• _Brano_:
Viene descritta una prassi di mercato compatibile con le strategie dell'Udinese, ma in fondo estranea al Milan come a qualsiasi top club europeo, che acquista giocatori pronti ad assumere posizioni in certi tipi di contesti agonistici. Nessuno in queste ore muove un rilievo ai 35 spesi dal Barcellona per Arda Turan, giocatore che solo due anni fa sarebbe costato meno della metà, ma se ne apprezza l'inerenza o meno al progetto tattico della squadra di Luis Enrique. Molto più appropriato è piuttosto valutare l'utilità in un top club di investire per l'allestimento di un settore giovanile ove funzionalizzare il talento alle misure e responsabilità dell'essere eleggibile alla dignità della prima squadra. Proprio il Barcellona offre un luminoso esempio, sportivo ed economico: non è facile quantificare il vantaggio di aver potuto affrontare in questi anni l'acquisto di pochi, costosissimi fuoriclasse, senza stravolgere il bilancio, avendo di base una struttura di squadra fondata su talenti allevati in casa, non diversamente dal Milan dell'epopea sacchiana, che non ebbe difficoltà ad inserire i campioni olandesi sul telaio dei Baresi e C.


----------



## Memories of the Time (8 Luglio 2015)

Il paragone con il Barca non regge: hanno tutti i soldi che vogliono (relativamente) e una squadra che è la migliore delle migliori, possono permettersi di spendere quanto vogliono per chiunque.
Noi, no.


----------



## Djerry (8 Luglio 2015)

Casnop ha scritto:


> Viene descritta una prassi di mercato compatibile con le strategie dell'Udinese, ma in fondo estranea al Milan come a qualsiasi top club europeo, che acquista giocatori pronti ad assumere posizioni in certi tipi di contesti agonistici. Nessuno in queste ore muove un rilievo ai 35 spesi dal Barcellona per Arda Turan, giocatore che solo due anni fa sarebbe costato meno della metà, ma se ne apprezza l'inerenza o meno al progetto tattico della squadra di Luis Enrique.



Però mi domando: Thiago Silva e Kakà non erano "giocatori pronti ad assumere posizioni in certi tipi di contesti agonistici"? Perché in due sommati (10+8) ci sono costati qualcosa in meno di quanto ci è costato il solo Bertolacci e di quanto ci costerà il solo Romagnoli.

(Elenco delle posizioni bersaglio)
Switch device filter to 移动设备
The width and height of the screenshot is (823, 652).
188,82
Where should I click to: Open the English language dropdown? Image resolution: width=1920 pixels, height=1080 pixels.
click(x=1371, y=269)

• _Esercizi_:
1 – Riproduci la discussione sul mercato del Milan da "## Memories of" fino a "vogliono per chiunque." incluso.
2 – Quali calciatori vengono nominati nella discussione sul mercato del Milan? Elencali tutti.
3 – Come potrebbe proseguire la discussione sul mercato del Milan? Continuala dopo l'ultima frase riportata.

• _Soluzioni in ordine_:
1 –
## Memories of the Time (8 Luglio 2015)

Il paragone con il Barca non regge: hanno tutti i soldi che vogliono (relativamente) e una squadra che è la migliore delle migliori, possono permettersi di spendere quanto vogliono per chiunque.

2 – Arda Turan, Baresi, Thiago Silva, Kakà, Bertolacci, Romagnoli

3 –
E questo solo per dire che Thiago Silva, Kakà e mettiamoci pure Pato (che è stato comunque un crack prima che qualcosa o qualcuno a Milano lo rovinasse in quel modo) hanno rappresentato gli unici episodi di scouting vero degli ultimi 15 anni di Milan (si potrebbe azzardare anche Gourcuff), grazie alla decisiva figura di Leonardo che conosceva non solo i giocatori ma pure gli uomini, andando a casa loro per convincerli e togliendosi le scarpe per rispetto di casa Izecson Leite, presso la quale si usava così.

Noi non abbiamo una strategia da top club europeo, così come non abbiamo una strategia da Udinese, perché semplicemente non abbiamo una strategia.
Navighiamo a vista pensando all'oggi e mai al domani, cavalcando gli sfizi e gli sbalzi di umore del proprietario, accentrando il potere sulla sola figura di Galliani e quindi, essendo questi incompetente nella comprensione del giocatore, delegando ai procuratori o allo sciacallaggio il nostro mercato, sempre con un occhio ai contratti in scadenza su transfermarkt.

L'altro ieri era Damiani, ieri è stato Bronzetti, oggi ancora Raiola, domani forse Doyen.
Ma sempre meno Braida, finché non è dovuto andarsene; sempre meno Leonardo, perché la figura del direttore sportivo o qualcosa che le si avvicini è vietata accanto al condor antennista; e sempre meno Seedorf, che è stato cacciato per aver chiesto di rifare la squadra e che oggi paghiamo 5 milioni per assistere a quello che lui chiedeva 10 mesi fa.

L'altro ieri avevamo soldi? Ibra ad otto milioni netti. Poi non ci stiamo più coi conti? Via Thiago Silva perché non possiamo più permetterci Ibra.
Ieri non abbiamo soldi? Matri ed altri zombie a fondo perso. Oggi abbiamo soldi? 30 milioni per Bacca, 20 per Bertolacci, 25 per Romagnoli. Alè, chi più ne ha più ne metta.
Domani non avremo soldi? Brrr...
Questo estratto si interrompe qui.